• RiddimStyle Staff Writer

Who is Jahbar I

Updated: Aug 2, 2020

Jahbar I has reggae in his blood, the son of George Miller from the famous Firehouse Crew he grew up hearing Jamaica Popular Music from birth. It was no surprise that this talented soul smoothly transitioned into an artist. A multi-instrumentalist Jahbar I learned quickly from his father how the music business operates.

Jahbar I has been steadily building his career recording and performing as a roots reggae singer/songwriter. He's on track to make his mark in the industry and have been making small ripples in Jamaica and internationally. Riddimstyle sat down with him to learn more.

1. How has Covid 19 affected your 2020 plans?

Well, it has postponed a few shows overseas, but other than that, I still make music every day, see my family and continue to evolve as a person

2. What have you been doing during quarantine?

I've been making music, reading a lot of materials about psychology and human personality, thinking of how the future generations will look back at this time; it really intrigues me; I give thanks

3. How many songs have you written so far?

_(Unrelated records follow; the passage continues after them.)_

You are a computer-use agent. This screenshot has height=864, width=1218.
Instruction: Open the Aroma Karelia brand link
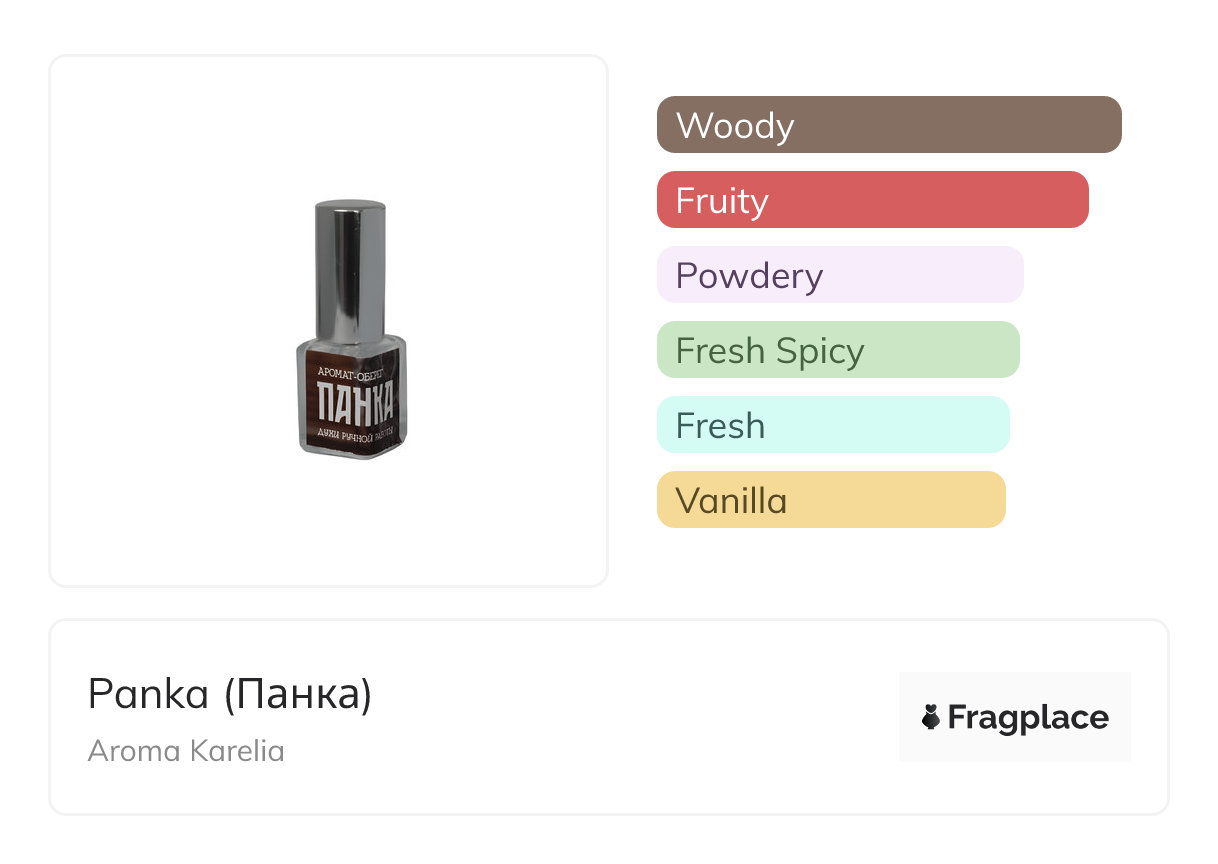[x=186, y=751]
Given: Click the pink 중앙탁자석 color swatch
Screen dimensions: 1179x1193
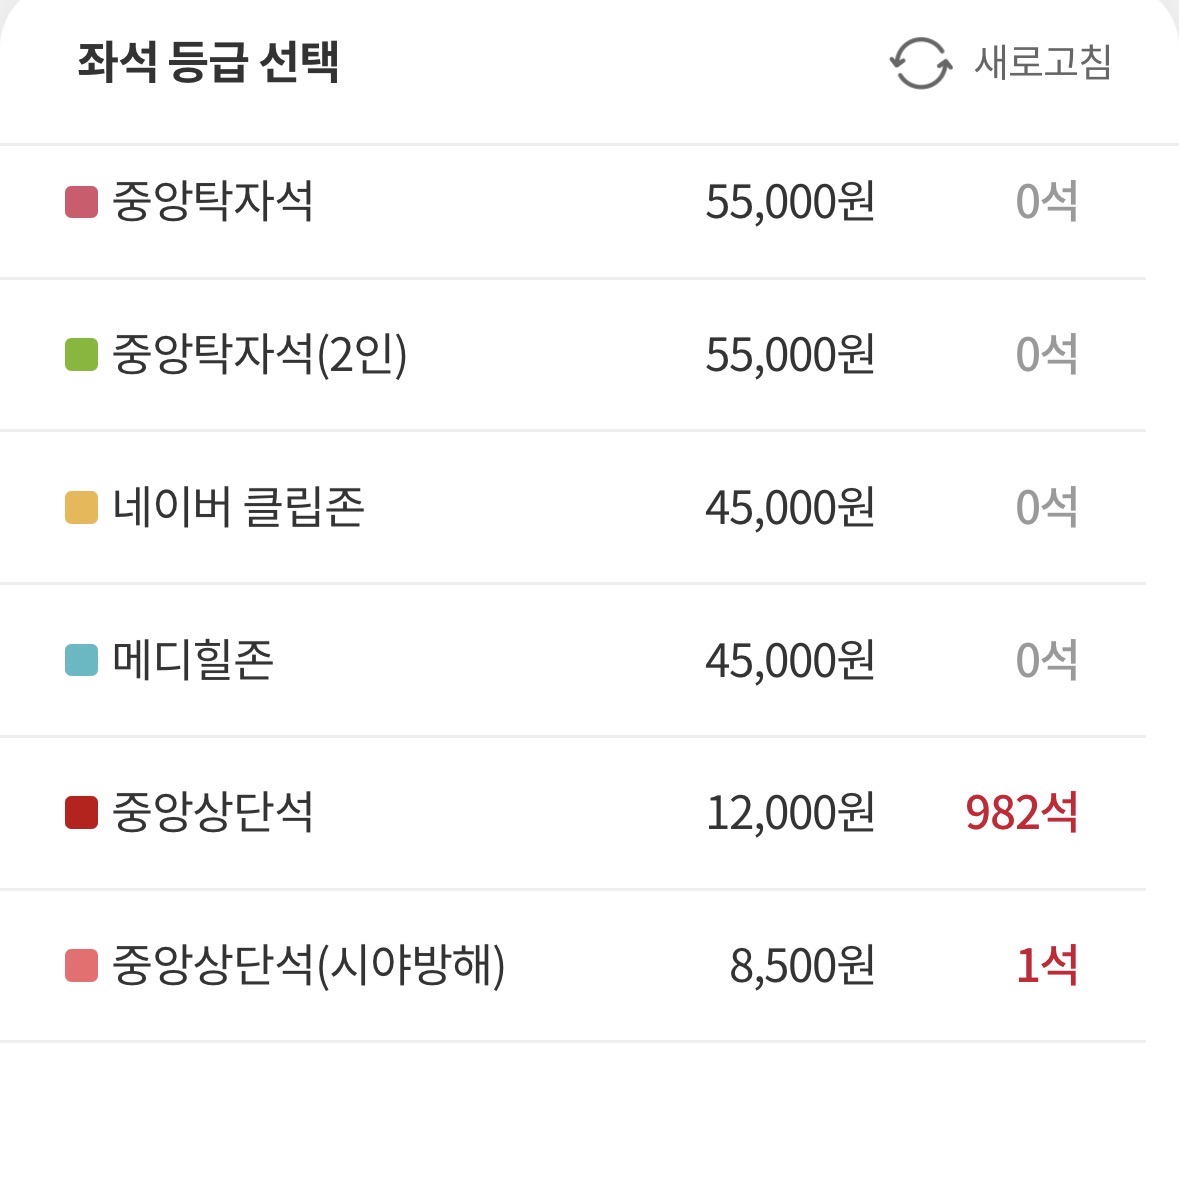Looking at the screenshot, I should point(81,202).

I have written many songs and composed a lot of riddims. Just imagine every day I have been composing 5 to 6 riddims and having 2 or more songs on each riddim.

4. Tell us about your new single

My new single titled, 'Rebel With A Spirit', produced by Symphony B Records speaks about being a rebel, heavily in the spiritual aspect. I remember going to Sunday school and learning that a rebellious spirit is of the devil and it's evil and the whole yard; but i have always been a youth who fully deciphers information presented before I decide to accept it as my own and so I know that everything is perspective and relative; because for instance, if slaves did not rebel what would be of us today? To have the spirit to rebel against attacks of your energy, your vessel, your mind, your bad habits, corrupted  systems, is what this song speaks of. Nuff youth who are branded as rebellious, sight Rastafari because not only does Rastafari have a spiritual balance but also a militant balance. The song talks about killers being convicted by the spirit of the Almighty to live a different lifestyle. We shot a video for it, with the setting being at the entrance of Waterford, Portmore. It was shot by Kasheik Burrel, edited by Izhia Arts with pictures by Jamalie Miller and Rhia Miller;

5. What can we expect after the pandemic?

I will not tell you what to expect. Just keep looking.

Rockaz Lifestyle forever, rock dem and crack dem.